LG und OLG wiesen die Klage, mit der der Kläger zuletzt die Zahlung von rd. 25.400 € nebst Zinsen Zug um Zug gegen Herausgabe und Übereignung des finanzierten Fahrzeugs, die Feststellung, dass sich die Beklagte mit der Annahme des Fahrzeugs in Verzug befinde, und die Zahlung von vorgerichtlichen Rechtsanwaltskosten begehrte, ab. Die Revision des Klägers hatte vor dem BGH keinen Erfolg.
Die Gründe:
Mit der vom OLG gegebenen Begründung kann ein wirksamer Widerruf des streitgegenständlichen, gem. § 358 Abs. 3 BGB u.a. mit einem Kaufvertrag über ein Kraftfahrzeug verbundenen Allgemein-Verbraucherdarlehensvertrags nicht verneint werden. Das OLG ist zwar zutreffend davon ausgegangen, dass dem Kläger bei Abschluss des Darlehensvertrags gem. § 495 Abs. 1 i.V.m. § 355 BGB ein Widerrufsrecht zustand und die Widerrufsfrist nicht zu laufen begann, bevor der Kläger die Pflichtangaben nach § 492 Abs. 2 BGB erhalten hatte.

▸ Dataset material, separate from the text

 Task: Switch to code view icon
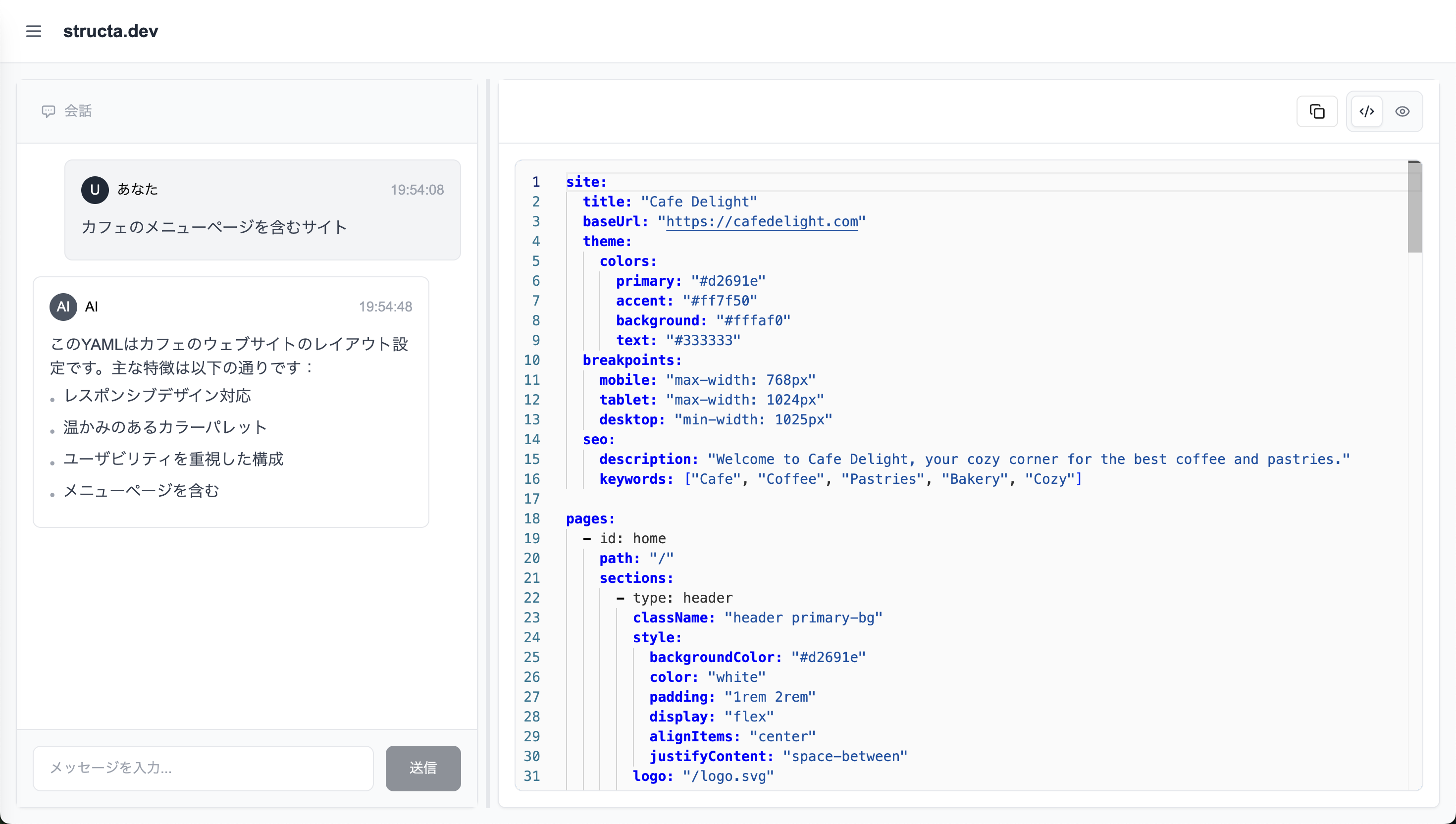(x=1366, y=111)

Es hat aber zu Unrecht angenommen, dass die Beklagte ihre aus § 492 Abs. 2 BGB i.V.m. Art. 247 § 6 Abs. 1 Satz 1 Nr. 1 i.V.m. § 3 Abs. 1 Nr. 11 EGBGB resultierende Verpflichtung, über den Verzugszinssatz und die Art und Weise seiner etwaigen Anpassung zu unterrichten, ordnungsgemäß erfüllt hat.

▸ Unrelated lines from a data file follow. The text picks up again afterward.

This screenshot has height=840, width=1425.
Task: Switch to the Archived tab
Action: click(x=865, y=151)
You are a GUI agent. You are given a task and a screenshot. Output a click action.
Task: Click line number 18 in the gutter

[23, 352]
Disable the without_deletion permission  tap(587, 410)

Nach der Rechtsprechung des BGH erfordert zwar die Information über den Verzugszinssatz und die Art und Weise seiner etwaigen Anpassung nach Art. 247 § 3 Abs. 1 Nr. 11 EGBGB nicht die Angabe des zum Zeitpunkt des Vertragsschlusses geltenden konkreten Prozentsatzes. Der EuGH hat aber mit Urteil vom 9.9.2021 (C-33/20) entschieden, dass Art. 10 Abs. 2 Buchst. l der Richtlinie 2008/48/EG des Europäischen Parlaments und des Rates vom 23.4.2008 über Verbraucherkreditverträge und zur Aufhebung der Richtlinie 87/102/EWG des Rates (Verbraucherkreditrichtlinie) dahin auszulegen ist, dass in dem Kreditvertrag der zum Zeitpunkt des Abschlusses dieses Vertrags geltende Satz der Verzugszinsen in Form eines konkreten Prozentsatzes anzugeben ist.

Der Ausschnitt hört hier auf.